Menu

Salud llama a cambiar el plato

5 horas atrás

La Dirección de Salud de Ciénega de Flores lanzó un mensaje claro en redes sociales: para tener una juventud sana se necesita una alimentación balanceada, actividad física diaria y menos comida chatarra.

El llamado no es casual. Hoy en día, muchos jóvenes consumen más productos ultraprocesados, llenos de azúcar, grasa y sal, y menos frutas, verduras y fibra.

Adoptar una buena alimentación desde pequeños puede prevenir problemas como obesidad, diabetes y enfermedades del corazón.

Los especialistas advierten que los cambios en el estilo de vida, la urbanización y la facilidad para conseguir comida rápida han modificado los hábitos, y no siempre para bien.

Las recomendaciones se pueden resumir en cuatro palabras sencillas: adecuación, equilibrio, moderación y diversidad.

Es decir, comer lo necesario sin exagerar, balancear proteínas, grasas y carbohidratos, limitar lo que hace daño y variar los alimentos.

No se trata de dejar de comer, sino de elegir mejor. La dieta ideal depende de la edad, el sexo y la actividad física, pero los principios básicos aplican para todos.

¿Qué recomienda la OMS?

La Organización Mundial de la Salud señala que los carbohidratos deben venir principalmente de cereales integrales, frutas, verduras y legumbres.

Las personas mayores de 10 años deberían consumir al menos 400 gramos diarios de frutas y verduras, además de 25 gramos de fibra.

En cuanto al azúcar, no debería superar el 10% de las calorías diarias, lo que equivale a unas 12 cucharadas rasas en una dieta promedio.

Y sobre las grasas, se recomienda priorizar las insaturadas —como las del pescado, el aguacate y el aceite de oliva— y evitar las grasas trans que suelen estar en frituras y productos empaquetados.

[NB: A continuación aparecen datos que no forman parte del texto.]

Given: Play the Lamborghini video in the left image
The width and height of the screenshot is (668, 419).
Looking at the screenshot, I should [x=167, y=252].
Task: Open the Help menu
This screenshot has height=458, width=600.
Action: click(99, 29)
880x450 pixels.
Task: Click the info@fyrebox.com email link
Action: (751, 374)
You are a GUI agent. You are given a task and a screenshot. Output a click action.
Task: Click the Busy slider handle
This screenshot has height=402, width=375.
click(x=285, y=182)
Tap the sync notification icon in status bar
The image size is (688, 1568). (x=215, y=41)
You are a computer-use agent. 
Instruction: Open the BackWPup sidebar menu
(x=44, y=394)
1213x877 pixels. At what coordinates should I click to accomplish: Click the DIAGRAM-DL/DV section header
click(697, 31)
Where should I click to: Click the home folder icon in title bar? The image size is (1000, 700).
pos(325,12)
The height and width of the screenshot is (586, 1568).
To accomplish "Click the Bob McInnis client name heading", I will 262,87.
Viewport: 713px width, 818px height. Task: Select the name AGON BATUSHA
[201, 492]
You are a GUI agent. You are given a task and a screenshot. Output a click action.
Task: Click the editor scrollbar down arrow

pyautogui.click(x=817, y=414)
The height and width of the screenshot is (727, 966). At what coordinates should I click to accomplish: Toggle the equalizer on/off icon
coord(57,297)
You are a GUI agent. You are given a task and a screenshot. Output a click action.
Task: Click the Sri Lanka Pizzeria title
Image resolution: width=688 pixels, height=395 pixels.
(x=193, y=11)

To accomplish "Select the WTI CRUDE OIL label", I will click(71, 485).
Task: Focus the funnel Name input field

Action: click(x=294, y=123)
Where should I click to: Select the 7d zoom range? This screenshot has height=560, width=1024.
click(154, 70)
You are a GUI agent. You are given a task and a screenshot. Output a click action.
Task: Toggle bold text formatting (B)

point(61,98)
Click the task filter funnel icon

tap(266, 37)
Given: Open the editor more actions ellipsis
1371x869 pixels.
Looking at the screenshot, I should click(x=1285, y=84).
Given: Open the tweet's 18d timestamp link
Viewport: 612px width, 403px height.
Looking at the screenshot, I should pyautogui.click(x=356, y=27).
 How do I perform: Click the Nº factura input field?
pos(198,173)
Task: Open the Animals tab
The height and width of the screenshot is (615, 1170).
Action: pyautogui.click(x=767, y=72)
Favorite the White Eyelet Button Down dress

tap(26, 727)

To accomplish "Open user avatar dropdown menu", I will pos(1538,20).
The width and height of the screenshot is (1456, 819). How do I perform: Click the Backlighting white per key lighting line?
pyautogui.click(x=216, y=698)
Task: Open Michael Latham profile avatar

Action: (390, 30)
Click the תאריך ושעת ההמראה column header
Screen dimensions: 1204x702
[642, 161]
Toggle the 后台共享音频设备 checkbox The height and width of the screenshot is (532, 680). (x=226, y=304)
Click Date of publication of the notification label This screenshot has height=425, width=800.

La clave está en pequeños cambios: preferir alimentos al vapor o hervidos en lugar de fritos, elegir carnes magras, tomar más agua y reducir refrescos y jugos azucarados.

Una dieta variada, con frutas, verduras, legumbres y proteínas magras, ayuda a prevenir enfermedades no transmisibles relacionadas con la mala alimentación.

El mensaje es claro: cuidar lo que se pone en el plato hoy puede marcar la diferencia en la salud del mañana.